Revelei-me a mim mesmo quando tive o ensejo de guarnecer minha personalidade com o hábito da morigeração, da cautela, do bom aviso.

Antes, metia-me em problemas por "dá cá aquela palha", esquentado e tolo, julgando de modo imediato e temeroso a quanta postura me era exigida perante os acontecimentos mais corriqueiros.

Não avaliava direito a responsabilidade de cada um e assumia, empenhando-me para isso, o total desafogo das questões, buscando soluções rápidas e definitivas.

Isso mudou quando me vi envolvido numa tragédia doméstica, havendo um filho meu recebido fatal choque elétrico, vindo a falecer.

De quem era a culpa? Quem havia facilitado aquele contato? Tais eram as perguntas que me assaltaram a mente e logo me puseram afogueado e temeroso de enfrentar as crises que viriam como consequência do sentimento de culpa, do remorso, tendo em vista as acusações que me assaltaram desde o primeiro instante.

Deixei-me conduzir para o centro espírita como teria ido a qualquer culto religioso. Tudo que vinha fazendo tinha o dom do automatismo, zumbi que me sentia, morto para as alegrias do mundo, vivo apenas para o arrependimento.

Note-se que não houve ninguém que levantasse qualquer suspeita de haver o pai contribuído para a morte do filho. Tudo se desenrolava no meu íntimo, tendo as pessoas ficado impressionadas com a tristeza que me abatera e me prostrara.

No começo, ia às palestras e às sessões de estudo por mera cortesia ao querido mano, que me incitava a coragem para vencer a dor. Aos poucos, porém, a suspeita de que pudesse receber palavras de conforto do espírito que soube evoluído e não infantil daquele que partira, pós-me atento às lições de Kardec que se repetiam nas aulas.

Muitas palavras foram tornando-se especiais, havendo uma em particular que me ofereceu o primeiro trago de resignação à sorte: "cada qual colhe o que plantou".

Meu primeiro raciocínio foi bastante periférico e nada conclusivo:

- Quer dizer que meu espírito está endividado?
Primeiro pus as causas do sofrimento em vidas anteriores. Comecei achando que aquela criatura que me dera tanta satisfação constaria entre a minha prole por débitos meus e que sofreu a desdita da súbita partida para me castigar.

- Não é verdade que estou magoado, sentido, abismado?...

Por sorte, logo em seguida, pus tento em outra expressão saudável: "Deus é pai de misericórdia e jamais desampara um filho seu".

Registros de localização de itens:

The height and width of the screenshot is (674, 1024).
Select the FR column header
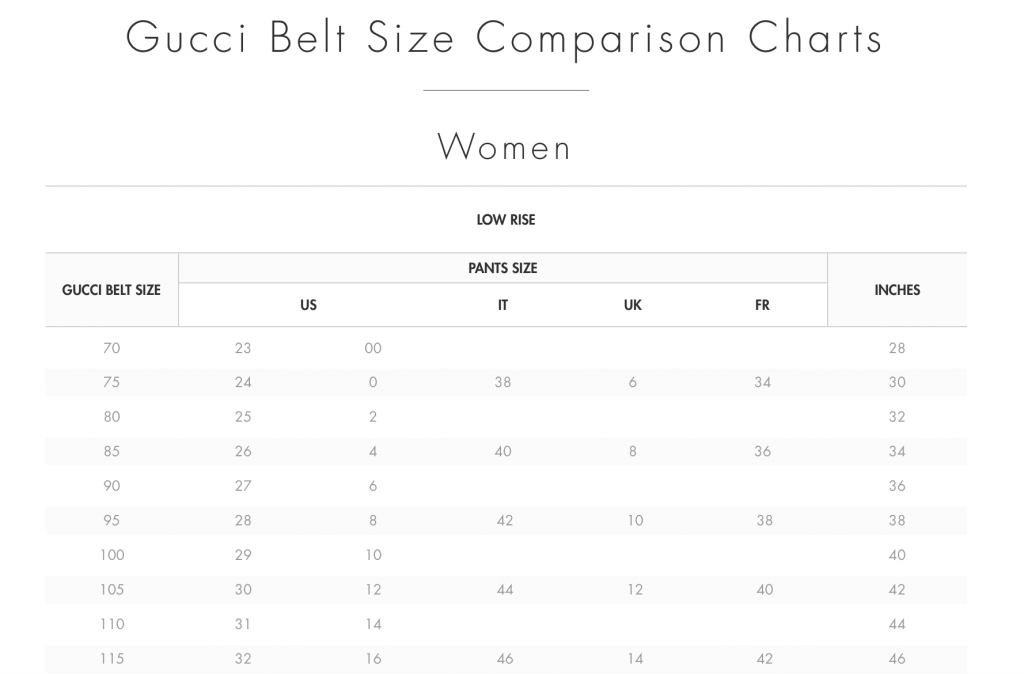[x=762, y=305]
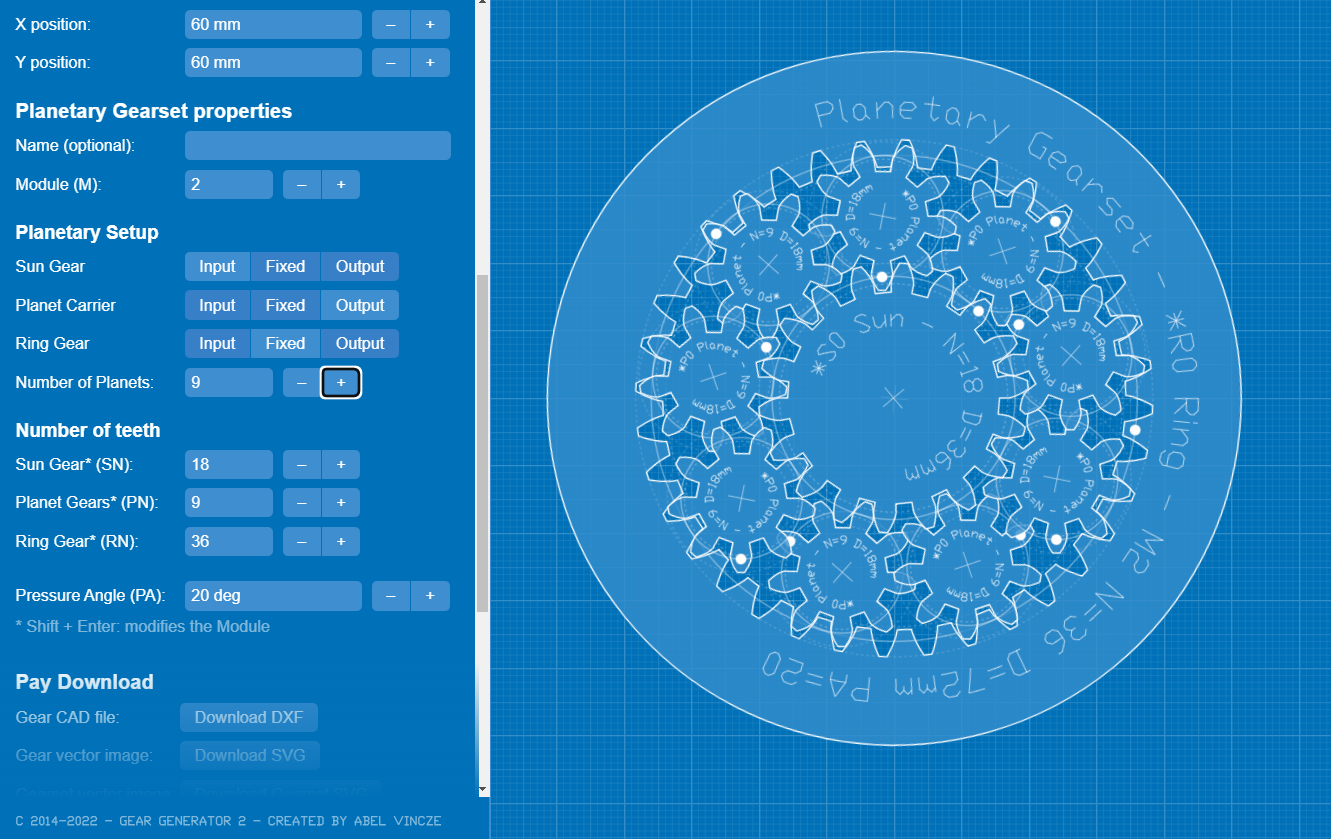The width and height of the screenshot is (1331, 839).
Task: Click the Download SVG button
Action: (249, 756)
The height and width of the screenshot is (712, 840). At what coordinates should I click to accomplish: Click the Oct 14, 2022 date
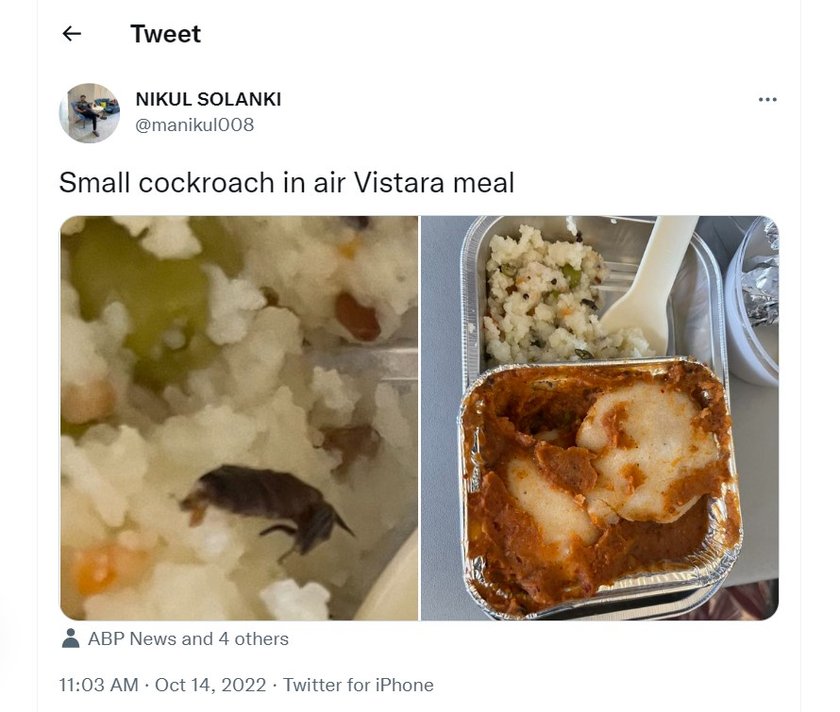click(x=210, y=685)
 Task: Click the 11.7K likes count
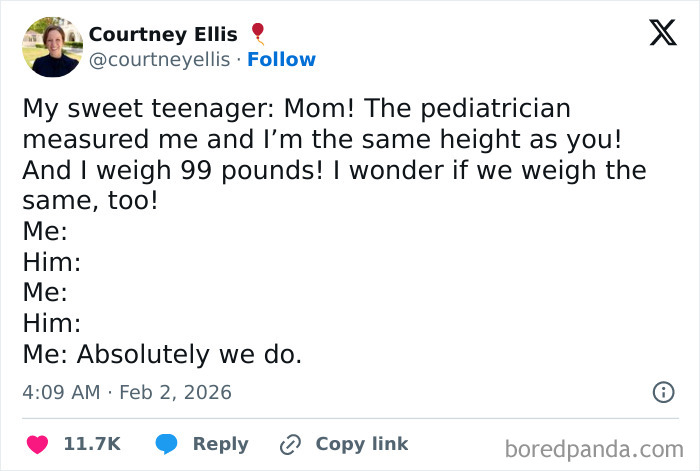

Tarefa proposta 1 -> Reproduza, do relato sobre a perda do filho, a parte que se inicia nas palavras contendo "No começo, ia" e se encerra em "repetiam nas aulas.".
Tarefa proposta 2 -> Condense o parágrafo do relato sobre a perda do filho iniciado por "No começo, ia às palestras", preservando os fatos principais.
Tarefa proposta 3 -> Retome, por favor, o relato sobre a perda do filho logo após a última frase apresentada, dando sequência à narrativa.

Resultado da tarefa 1 ->
No começo, ia às palestras e às sessões de estudo por mera cortesia ao querido mano, que me incitava a coragem para vencer a dor. Aos poucos, porém, a suspeita de que pudesse receber palavras de conforto do espírito que soube evoluído e não infantil daquele que partira, pós-me atento às lições de Kardec que se repetiam nas aulas.

Resultado da tarefa 2 -> No início, o narrador frequentava palestras e sessões de estudo apenas por cortesia ao irmão, que o encorajava a vencer a dor. Aos poucos, a ideia de que poderia receber palavras de conforto do espírito evoluído do filho que partira o levou a prestar atenção às lições de Kardec repetidas nas aulas.

Resultado da tarefa 3 ->
Está claro que me passou um frio pela espinha, porque logo me lembrei de que desamparara eu meu filho. Mas, de imediato, rejeitei aquela impressão dolorosa e atribuí ao Criador o sentido do perdão absoluto das faltas, imaginando que Jesus era o filho querido que fora enviado para perecer na cruz.

- Deus, que é puro amor, não enviaria seu filho para a morte, sem que houvesse um objetivo sagrado, qual seja o da salvação da humanidade pela divulgação do evangelho.

O pensamento, versado em comprovação muito capenga da vontade divina, manteve-me ocupado durante bastante tempo, até que, um dia, sentindo-me infeliz, perguntei:

- Senhor, se o evangelho se promulgou durante a vida do Cristo, por que haveria necessidade de sofrer morte ignominiosa, perante a humanidade? Seria para que esta se atribuísse o mesmo sentimento de culpa que me consome as entranhas?

Veio-me, então, à lembrança a terceira condição para meu restabelecimento: "fora da caridade, não existe salvação".

Se não deixei claro ainda que me sentia perdido, era exatamente essa a idéia que me alimentava a desesperança.

O sentido da caridade unido à salvação me clareou a mente, porque me pareceu absolutamente certo que ninguém pode ser condenado pela eternidade. Meditei a respeito de até quando teria de sofrer com a desdita da tragédia familiar e cheguei à conclusão de que, se levasse a ferro e fogo o pensamento negativo, não descansaria em vida nem após a morte.

Somente nesse dia é que passei a considerar o meu procedimento arrojado de antigamente como a causa mais correta para o sofrimento. Era o impulso de querer saber tudo, de querer estabelecer as normas e regras, de querer resolver todos os dramas através da simplificação das respostas, transformando a complexidade da vida na mera questão aritmética do "dois mais dois igual a quatro".

Abandonei a intuição das vidas anteriores, do carma trazido do etéreo, da angústia natural dos imperfeitos, e passei a considerar a possibilidade do acaso, do encadeamento de causas fortuitas para o desenlace dos fatos que não contêm a participação da consciência e do livre-arbítrio.

Jesus morreu sabendo que iria ser crucificado, porque estava ciente de que ofendera os príncipes e sacerdotes. Não quis fugir e adentrou em Jerusalém, respeitando a profecia.

Meu filho, pobrezinho, não tinha noção de que aqueles fios carregavam energia suficiente para carbonizá-lo.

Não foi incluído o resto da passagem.